▶ [ACTION ITEM]
Reproduce each entry below exactly as it appears.

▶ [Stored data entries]
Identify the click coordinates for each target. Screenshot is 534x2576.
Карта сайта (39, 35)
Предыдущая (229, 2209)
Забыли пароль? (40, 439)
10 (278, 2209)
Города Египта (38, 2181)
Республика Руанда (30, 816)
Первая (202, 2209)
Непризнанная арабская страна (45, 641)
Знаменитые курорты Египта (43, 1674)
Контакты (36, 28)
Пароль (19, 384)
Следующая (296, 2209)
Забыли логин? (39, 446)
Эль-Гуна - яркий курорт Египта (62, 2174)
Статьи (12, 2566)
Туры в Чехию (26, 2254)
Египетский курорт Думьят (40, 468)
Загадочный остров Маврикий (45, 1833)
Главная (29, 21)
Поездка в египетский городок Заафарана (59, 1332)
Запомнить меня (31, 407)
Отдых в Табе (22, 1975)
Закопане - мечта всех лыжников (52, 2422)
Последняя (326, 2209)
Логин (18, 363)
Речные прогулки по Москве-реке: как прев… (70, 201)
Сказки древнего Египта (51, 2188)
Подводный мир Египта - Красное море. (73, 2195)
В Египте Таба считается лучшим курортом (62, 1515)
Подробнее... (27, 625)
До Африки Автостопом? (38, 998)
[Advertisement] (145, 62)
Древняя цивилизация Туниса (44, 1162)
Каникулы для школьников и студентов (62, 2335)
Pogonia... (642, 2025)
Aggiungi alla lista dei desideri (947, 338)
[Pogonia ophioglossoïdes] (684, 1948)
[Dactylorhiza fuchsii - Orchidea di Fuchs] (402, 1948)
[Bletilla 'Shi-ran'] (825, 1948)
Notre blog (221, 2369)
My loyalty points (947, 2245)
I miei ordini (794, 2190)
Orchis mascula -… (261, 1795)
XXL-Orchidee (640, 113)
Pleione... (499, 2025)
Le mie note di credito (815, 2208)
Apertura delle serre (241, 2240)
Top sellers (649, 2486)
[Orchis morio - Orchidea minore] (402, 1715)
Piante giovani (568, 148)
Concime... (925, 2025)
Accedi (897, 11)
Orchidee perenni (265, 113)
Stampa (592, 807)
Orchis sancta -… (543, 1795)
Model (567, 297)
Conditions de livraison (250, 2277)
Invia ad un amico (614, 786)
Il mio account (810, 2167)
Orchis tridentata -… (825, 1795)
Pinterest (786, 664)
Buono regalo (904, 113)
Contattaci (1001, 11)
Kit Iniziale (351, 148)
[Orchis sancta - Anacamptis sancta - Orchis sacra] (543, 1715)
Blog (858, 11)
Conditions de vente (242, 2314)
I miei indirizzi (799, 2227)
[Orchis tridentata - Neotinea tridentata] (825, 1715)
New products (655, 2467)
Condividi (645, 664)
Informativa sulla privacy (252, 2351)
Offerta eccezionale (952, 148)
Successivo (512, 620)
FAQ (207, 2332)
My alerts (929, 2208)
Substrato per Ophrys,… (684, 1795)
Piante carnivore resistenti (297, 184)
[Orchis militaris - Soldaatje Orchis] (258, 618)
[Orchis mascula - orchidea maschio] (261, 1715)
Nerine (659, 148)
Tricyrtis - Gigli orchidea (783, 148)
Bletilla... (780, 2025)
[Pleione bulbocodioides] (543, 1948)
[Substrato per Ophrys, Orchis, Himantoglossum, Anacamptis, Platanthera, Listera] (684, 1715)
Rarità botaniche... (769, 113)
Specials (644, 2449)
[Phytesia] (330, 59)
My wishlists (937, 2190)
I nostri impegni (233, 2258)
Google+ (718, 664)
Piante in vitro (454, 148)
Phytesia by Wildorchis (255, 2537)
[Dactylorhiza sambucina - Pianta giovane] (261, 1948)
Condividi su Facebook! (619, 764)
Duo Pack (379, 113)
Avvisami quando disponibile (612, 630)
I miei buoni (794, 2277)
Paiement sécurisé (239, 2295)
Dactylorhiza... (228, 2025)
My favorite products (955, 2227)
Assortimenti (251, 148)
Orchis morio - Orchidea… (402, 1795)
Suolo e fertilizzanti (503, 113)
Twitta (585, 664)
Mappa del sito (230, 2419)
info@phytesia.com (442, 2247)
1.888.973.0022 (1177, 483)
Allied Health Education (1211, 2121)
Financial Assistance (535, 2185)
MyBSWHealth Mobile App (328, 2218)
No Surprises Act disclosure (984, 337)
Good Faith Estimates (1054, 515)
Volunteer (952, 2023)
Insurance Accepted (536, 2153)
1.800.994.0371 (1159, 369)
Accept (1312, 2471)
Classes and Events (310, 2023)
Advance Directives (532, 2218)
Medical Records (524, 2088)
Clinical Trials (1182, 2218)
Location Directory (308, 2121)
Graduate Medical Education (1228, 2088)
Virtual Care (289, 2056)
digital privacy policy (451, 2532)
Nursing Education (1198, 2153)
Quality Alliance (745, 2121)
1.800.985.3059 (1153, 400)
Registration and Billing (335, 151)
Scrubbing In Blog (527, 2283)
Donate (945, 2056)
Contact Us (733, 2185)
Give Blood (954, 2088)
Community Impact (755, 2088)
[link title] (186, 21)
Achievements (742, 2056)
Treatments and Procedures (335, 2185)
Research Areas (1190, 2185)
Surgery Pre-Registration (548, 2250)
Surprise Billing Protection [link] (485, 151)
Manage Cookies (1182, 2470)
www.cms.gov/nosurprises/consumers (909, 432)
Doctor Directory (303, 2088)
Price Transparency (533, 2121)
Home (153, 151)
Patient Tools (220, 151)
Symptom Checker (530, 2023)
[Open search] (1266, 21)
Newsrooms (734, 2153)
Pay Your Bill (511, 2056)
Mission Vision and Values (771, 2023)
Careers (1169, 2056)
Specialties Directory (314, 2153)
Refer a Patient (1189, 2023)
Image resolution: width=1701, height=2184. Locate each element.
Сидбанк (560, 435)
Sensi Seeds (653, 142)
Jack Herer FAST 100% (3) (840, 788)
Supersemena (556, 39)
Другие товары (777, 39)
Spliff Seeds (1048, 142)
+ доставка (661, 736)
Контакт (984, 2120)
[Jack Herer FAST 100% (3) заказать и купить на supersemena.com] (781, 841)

▶ [PROBLEM SOLUTION]
Identify the click coordinates for each target. Screenshot is 534x2576.
Карта сайта (39, 35)
Предыдущая (229, 2209)
Забыли пароль? (40, 439)
10 (278, 2209)
Города Египта (38, 2181)
Республика Руанда (30, 816)
Первая (202, 2209)
Непризнанная арабская страна (45, 641)
Знаменитые курорты Египта (43, 1674)
Контакты (36, 28)
Пароль (19, 384)
Следующая (296, 2209)
Забыли логин? (39, 446)
Эль-Гуна - яркий курорт Египта (62, 2174)
Статьи (12, 2566)
Туры в Чехию (26, 2254)
Египетский курорт Думьят (40, 468)
Загадочный остров Маврикий (45, 1833)
Главная (29, 21)
Поездка в египетский городок Заафарана (59, 1332)
Запомнить меня (31, 407)
Отдых в Табе (22, 1975)
Закопане - мечта всех лыжников (52, 2422)
Последняя (326, 2209)
Логин (18, 363)
Речные прогулки по Москве-реке: как прев… (70, 201)
Сказки древнего Египта (51, 2188)
Подводный мир Египта - Красное море. (73, 2195)
В Египте Таба считается лучшим курортом (62, 1515)
Подробнее... (27, 625)
До Африки Автостопом? (38, 998)
[Advertisement] (145, 62)
Древняя цивилизация Туниса (44, 1162)
Каникулы для школьников и студентов (62, 2335)
Pogonia... (642, 2025)
Aggiungi alla lista dei desideri (947, 338)
[Pogonia ophioglossoïdes] (684, 1948)
[Dactylorhiza fuchsii - Orchidea di Fuchs] (402, 1948)
[Bletilla 'Shi-ran'] (825, 1948)
Notre blog (221, 2369)
My loyalty points (947, 2245)
I miei ordini (794, 2190)
Orchis mascula -… (261, 1795)
XXL-Orchidee (640, 113)
Pleione... (499, 2025)
Le mie note di credito (815, 2208)
Apertura delle serre (241, 2240)
Top sellers (649, 2486)
[Orchis morio - Orchidea minore] (402, 1715)
Piante giovani (568, 148)
Concime... (925, 2025)
Accedi (897, 11)
Orchidee perenni (265, 113)
Stampa (592, 807)
Orchis sancta -… (543, 1795)
Model (567, 297)
Conditions de livraison (250, 2277)
Invia ad un amico (614, 786)
Il mio account (810, 2167)
Orchis tridentata -… (825, 1795)
Pinterest (786, 664)
Buono regalo (904, 113)
Contattaci (1001, 11)
Kit Iniziale (351, 148)
[Orchis sancta - Anacamptis sancta - Orchis sacra] (543, 1715)
Blog (858, 11)
Conditions de vente (242, 2314)
I miei indirizzi (799, 2227)
[Orchis tridentata - Neotinea tridentata] (825, 1715)
New products (655, 2467)
Condividi (645, 664)
Informativa sulla privacy (252, 2351)
Offerta eccezionale (952, 148)
Successivo (512, 620)
FAQ (207, 2332)
My alerts (929, 2208)
Substrato per Ophrys,… (684, 1795)
Piante carnivore resistenti (297, 184)
[Orchis militaris - Soldaatje Orchis] (258, 618)
[Orchis mascula - orchidea maschio] (261, 1715)
Nerine (659, 148)
Tricyrtis - Gigli orchidea (783, 148)
Bletilla... (780, 2025)
[Pleione bulbocodioides] (543, 1948)
[Substrato per Ophrys, Orchis, Himantoglossum, Anacamptis, Platanthera, Listera] (684, 1715)
Rarità botaniche... (769, 113)
Specials (644, 2449)
[Phytesia] (330, 59)
My wishlists (937, 2190)
I nostri impegni (233, 2258)
Google+ (718, 664)
Piante in vitro (454, 148)
Phytesia by Wildorchis (255, 2537)
[Dactylorhiza sambucina - Pianta giovane] (261, 1948)
Condividi su Facebook! (619, 764)
Duo Pack (379, 113)
Avvisami quando disponibile (612, 630)
I miei buoni (794, 2277)
Paiement sécurisé (239, 2295)
Dactylorhiza... (228, 2025)
My favorite products (955, 2227)
Assortimenti (251, 148)
Orchis morio - Orchidea… (402, 1795)
Suolo e fertilizzanti (503, 113)
Twitta (585, 664)
Mappa del sito (230, 2419)
info@phytesia.com (442, 2247)
1.888.973.0022 (1177, 483)
Allied Health Education (1211, 2121)
Financial Assistance (535, 2185)
MyBSWHealth Mobile App (328, 2218)
No Surprises Act disclosure (984, 337)
Good Faith Estimates (1054, 515)
Volunteer (952, 2023)
Insurance Accepted (536, 2153)
1.800.994.0371 (1159, 369)
Accept (1312, 2471)
Classes and Events (310, 2023)
Advance Directives (532, 2218)
Medical Records (524, 2088)
Clinical Trials (1182, 2218)
Location Directory (308, 2121)
Graduate Medical Education (1228, 2088)
Virtual Care (289, 2056)
digital privacy policy (451, 2532)
Nursing Education (1198, 2153)
Quality Alliance (745, 2121)
1.800.985.3059 (1153, 400)
Registration and Billing (335, 151)
Scrubbing In Blog (527, 2283)
Donate (945, 2056)
Contact Us (733, 2185)
Give Blood (954, 2088)
Community Impact (755, 2088)
[link title] (186, 21)
Achievements (742, 2056)
Treatments and Procedures (335, 2185)
Research Areas (1190, 2185)
Surgery Pre-Registration (548, 2250)
Surprise Billing Protection [link] (485, 151)
Manage Cookies (1182, 2470)
www.cms.gov/nosurprises/consumers (909, 432)
Doctor Directory (303, 2088)
Price Transparency (533, 2121)
Home (153, 151)
Patient Tools (220, 151)
Symptom Checker (530, 2023)
[Open search] (1266, 21)
Newsrooms (734, 2153)
Pay Your Bill (511, 2056)
Mission Vision and Values (771, 2023)
Careers (1169, 2056)
Specialties Directory (314, 2153)
Refer a Patient (1189, 2023)
Image resolution: width=1701, height=2184. Locate each element.
Сидбанк (560, 435)
Sensi Seeds (653, 142)
Jack Herer FAST 100% (3) (840, 788)
Supersemena (556, 39)
Другие товары (777, 39)
Spliff Seeds (1048, 142)
+ доставка (661, 736)
Контакт (984, 2120)
[Jack Herer FAST 100% (3) заказать и купить на supersemena.com] (781, 841)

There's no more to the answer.